Text shown —
Marsh, irritated by the instability of the test, went on to perfect a new test which was so sensitive it could detect one-fiftieth a milligram of arsenic in any given sample.

At the same time Marsh was perfecting his forensic technique, compatriot Henry Goddard was comparing flaws in ballistics to their manufacturing origins in order to provide evidence for Scotland Yard.

Into a New Era

Fingerprints had been used for millennia as a form of identification, but they weren’t used for criminology purposes until the 19th Century.  They served as means of detecting the validity of identities on documents such as contracts, etc., but it was the work of Briton William Herschel that pioneered their use in identifying criminals.

While working for the Indian Civil Service near modern-day Calcutta, Herschel first instituted the use of fingerprints for document identification.  This helped him prevent relatives from collecting monies which they were not legally allowed — the 19th Century equivalent of pension fraud detection.  Herschel then began fingerprinting prisoners upon sentencing to their terms, thus cutting down on attempts to avoid serving the sentences.

Francis Galton helped turn fingerprinting into the modern forensic science it is today by identifying common types of fingerprints and by creating a classification system still in use today.  He wrote about his findings in three separate books, including 1892’s Finger Prints.  In this text, Galton calculated that the margin for error on fingerprint identification was just one in 64 billion.

Galton also contributed to the field of anthropometry.  Anthropometry is the measurement of the anthropological features of person.  It was first applied to criminology by French police officer Alphonse Bertillon.  Galton took the concept to a darker place in the history of forensics, using its concepts to coin the term eugenics.

Problem to work on —
Answer these questions from the forensics text above.
1. How small an amount of arsenic could Marsh's new test detect?
2. Near which modern-day city was Herschel working when he first used fingerprints to identify documents?
3. What margin for error did Galton calculate for fingerprint identification?

Recorded information —
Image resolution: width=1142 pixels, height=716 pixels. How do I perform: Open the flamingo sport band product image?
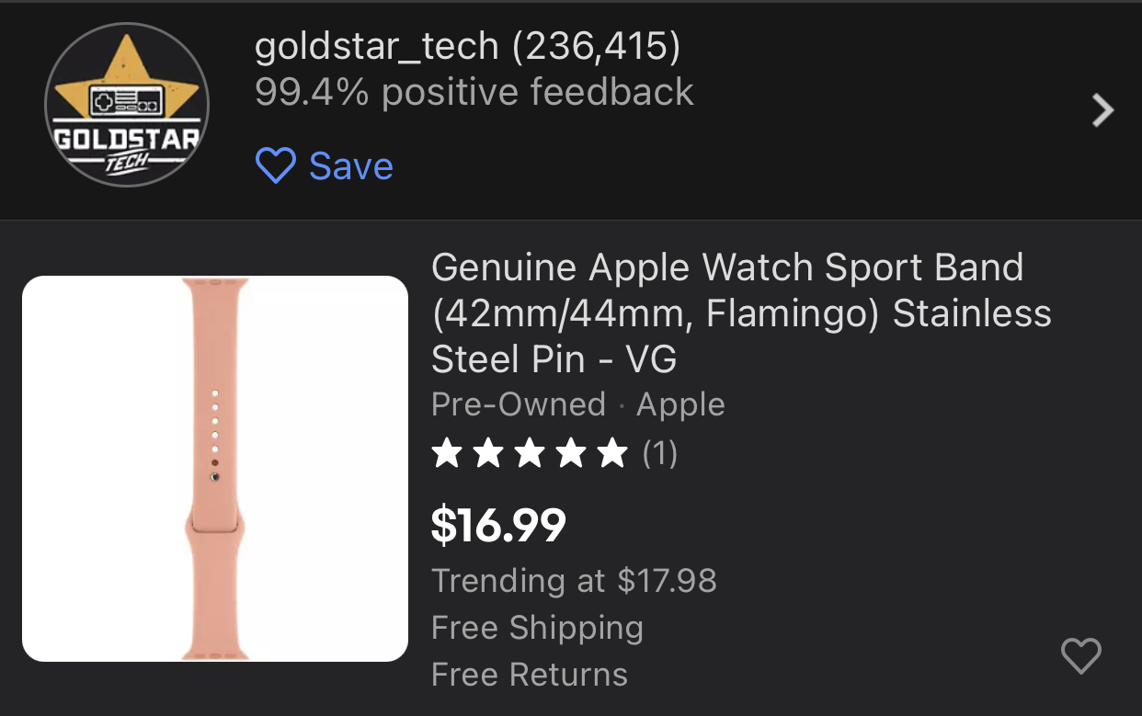[x=215, y=469]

Reply to the exercise —
1. One-fiftieth of a milligram.
2. Calcutta.
3. One in 64 billion.